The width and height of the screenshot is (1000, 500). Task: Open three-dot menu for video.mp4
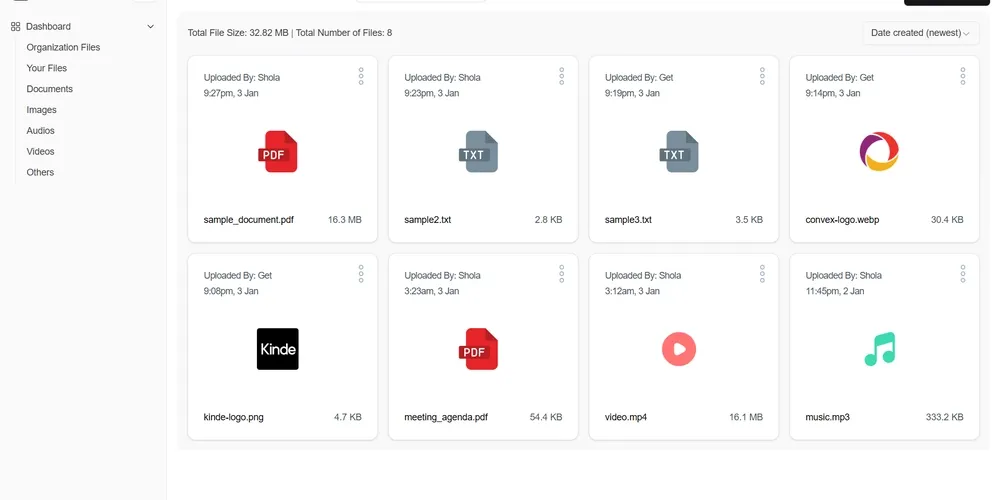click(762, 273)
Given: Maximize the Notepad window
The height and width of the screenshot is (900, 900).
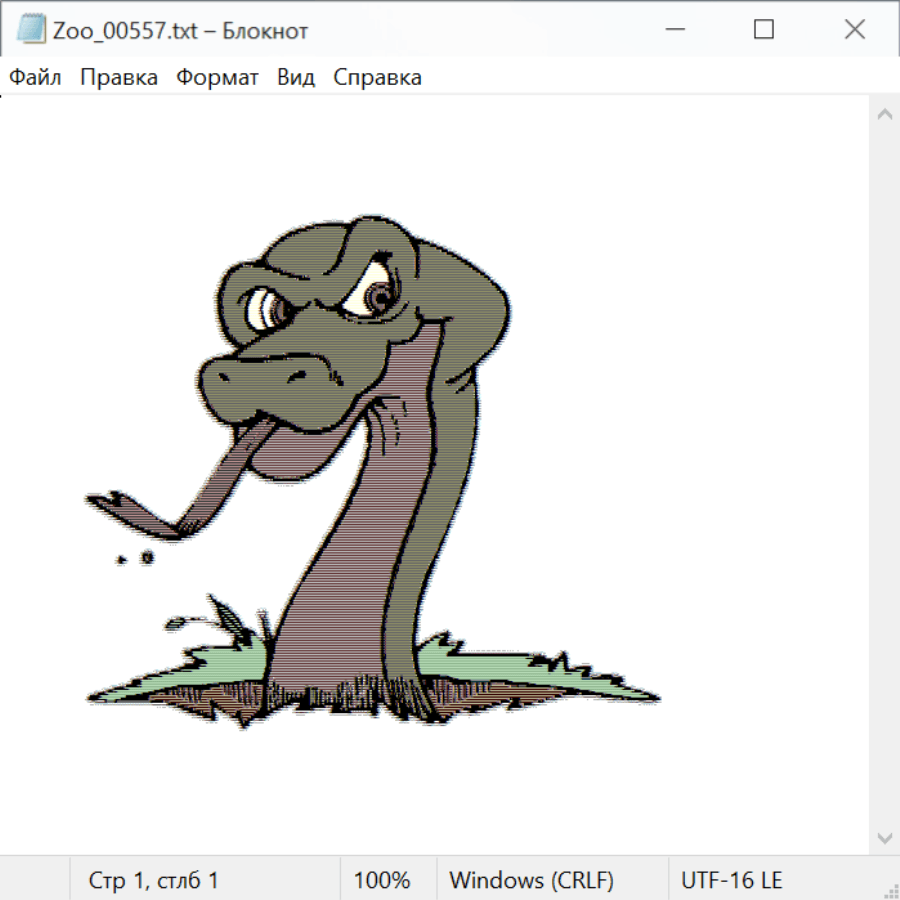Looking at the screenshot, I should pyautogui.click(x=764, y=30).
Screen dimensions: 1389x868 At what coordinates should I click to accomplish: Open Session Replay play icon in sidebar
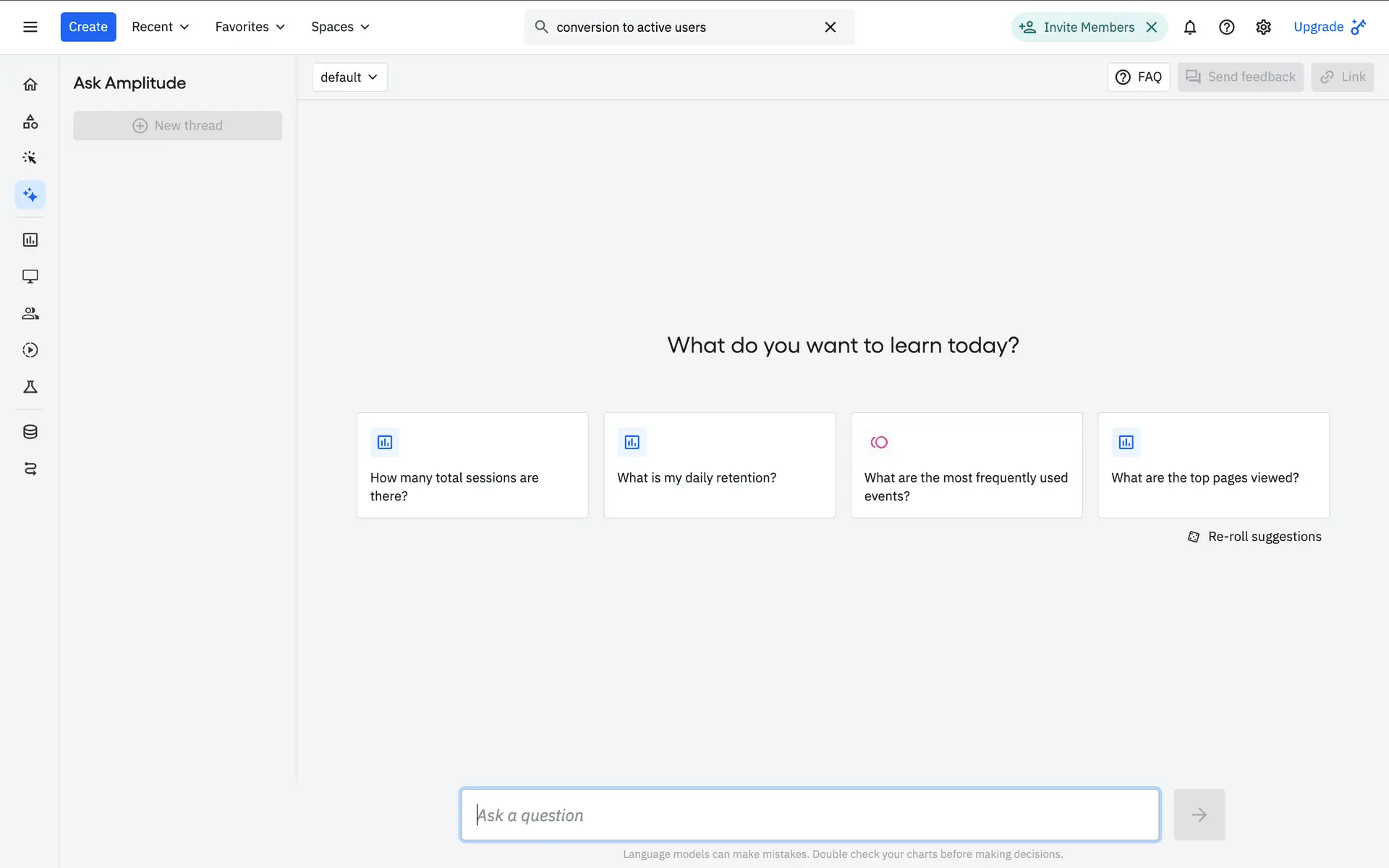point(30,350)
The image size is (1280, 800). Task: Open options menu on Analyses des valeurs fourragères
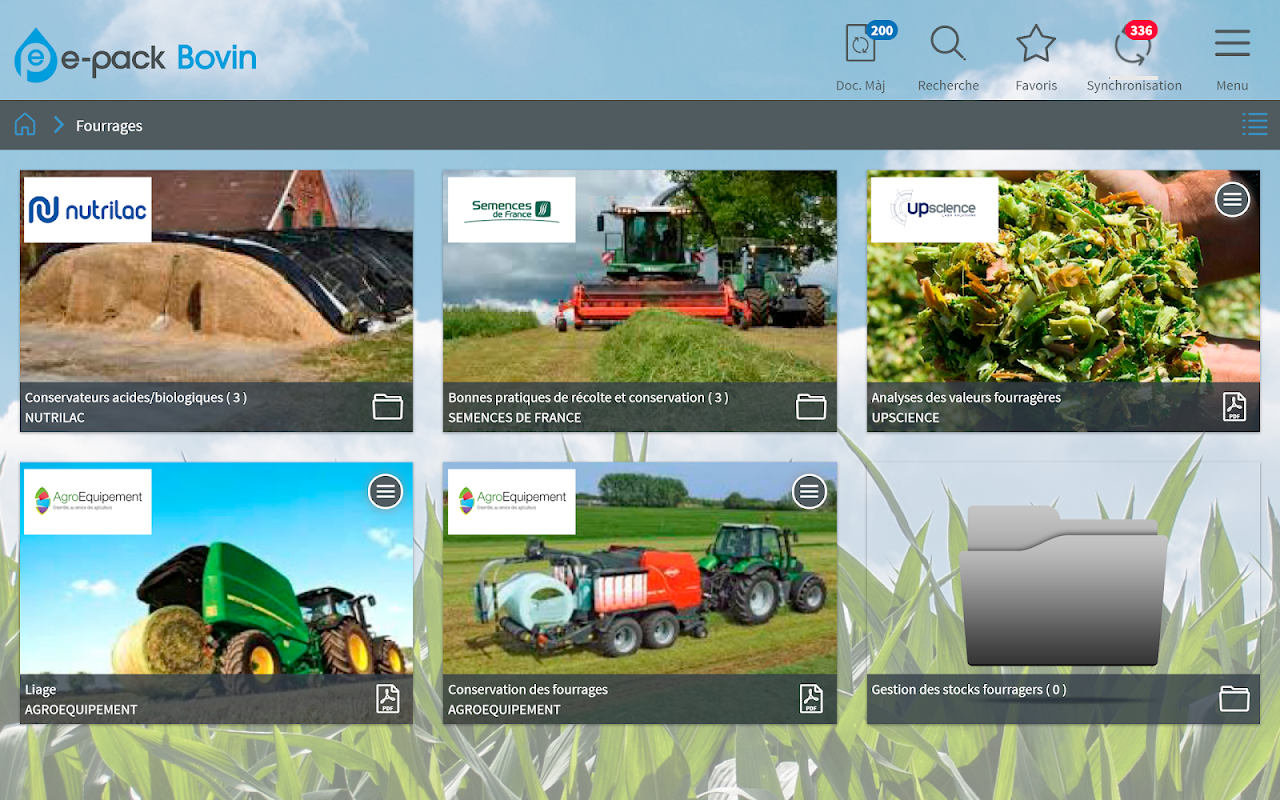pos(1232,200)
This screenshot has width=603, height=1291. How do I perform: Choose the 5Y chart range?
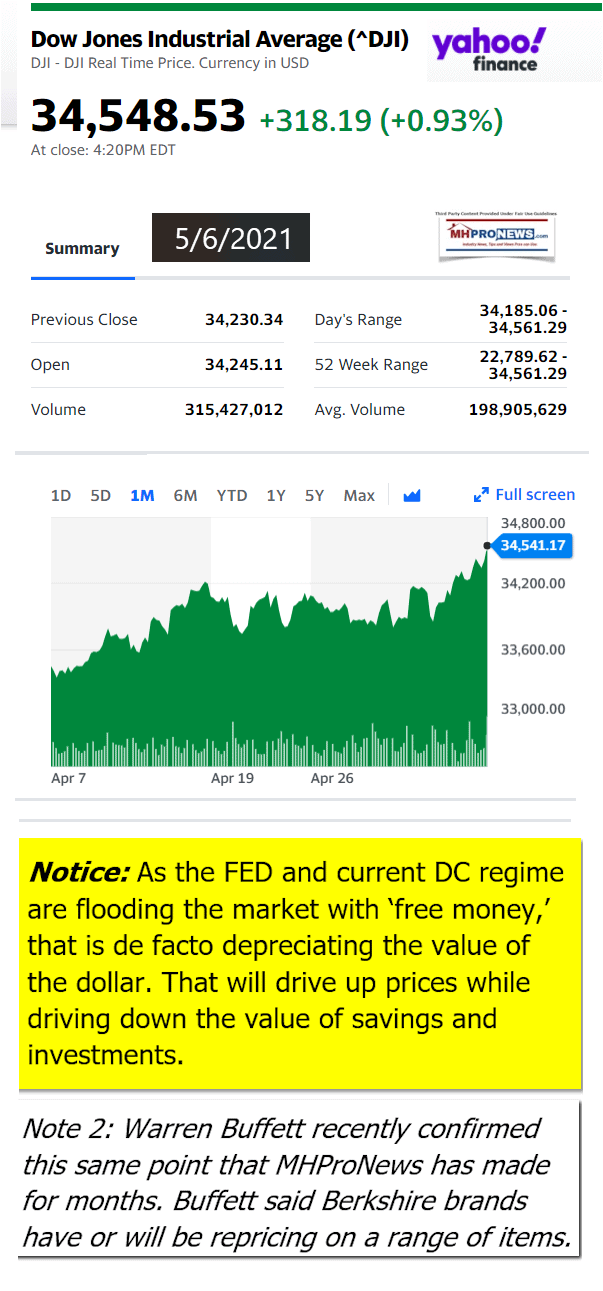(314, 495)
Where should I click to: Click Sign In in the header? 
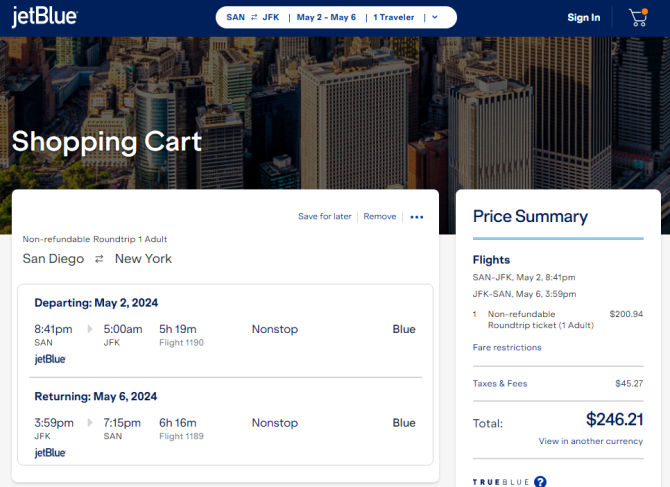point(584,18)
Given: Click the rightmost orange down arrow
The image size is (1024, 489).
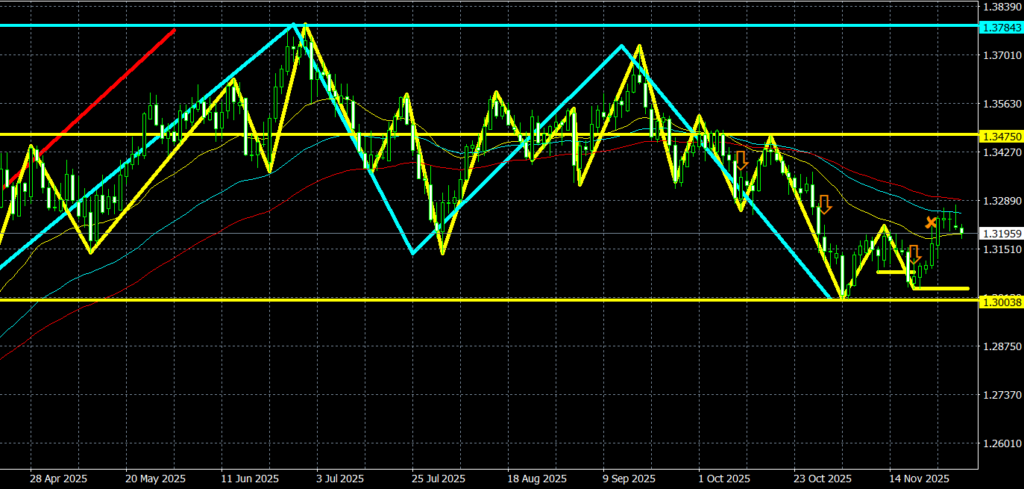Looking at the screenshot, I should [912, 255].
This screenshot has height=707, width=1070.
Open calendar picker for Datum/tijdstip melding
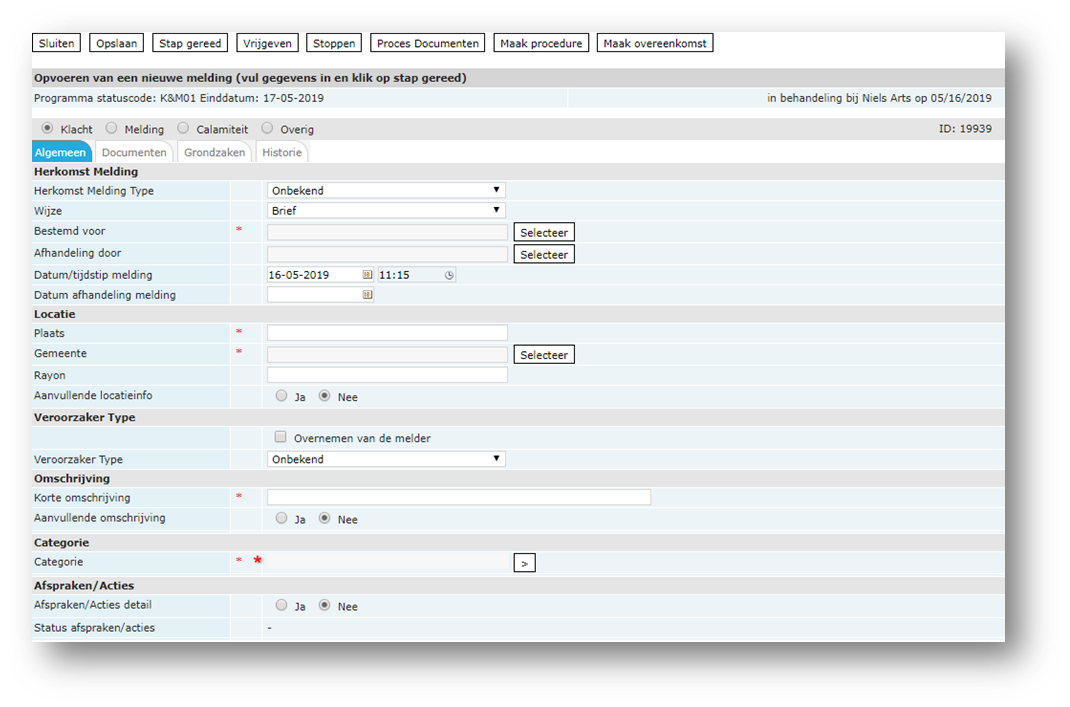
──────────
■ **The problem**: Arrange every line of the records above as a Markdown table with the columns Row and Line, numbering the rows and skipping blank lines. Leave the pictures out of the table.

■ **Result below**:
| Row | Line |
|---|---|
| 1 | The width and height of the screenshot is (1000, 500). Task: Open three-dot menu for video.mp4 |
| 2 | click(762, 273) |
| 3 | Given: Maximize the Notepad window |
| 4 | The height and width of the screenshot is (900, 900). |
| 5 | Looking at the screenshot, I should pyautogui.click(x=764, y=30). |
| 6 | Screen dimensions: 1389x868 At what coordinates should I click to accomplish: Open Session Replay play icon in sidebar |
| 7 | point(30,350) |
| 8 | The image size is (1280, 800). Task: Open options menu on Analyses des valeurs fourragères |
| 9 | pos(1232,200) |
| 10 | This screenshot has width=603, height=1291. How do I perform: Choose the 5Y chart range? |
| 11 | (314, 495) |
| 12 | Where should I click to: Click Sign In in the header?  |
| 13 | point(584,18) |
| 14 | Given: Click the rightmost orange down arrow |
| 15 | The image size is (1024, 489). |
| 16 | Looking at the screenshot, I should [912, 255]. |
| 17 | This screenshot has height=707, width=1070. |
| 18 | Open calendar picker for Datum/tijdstip melding |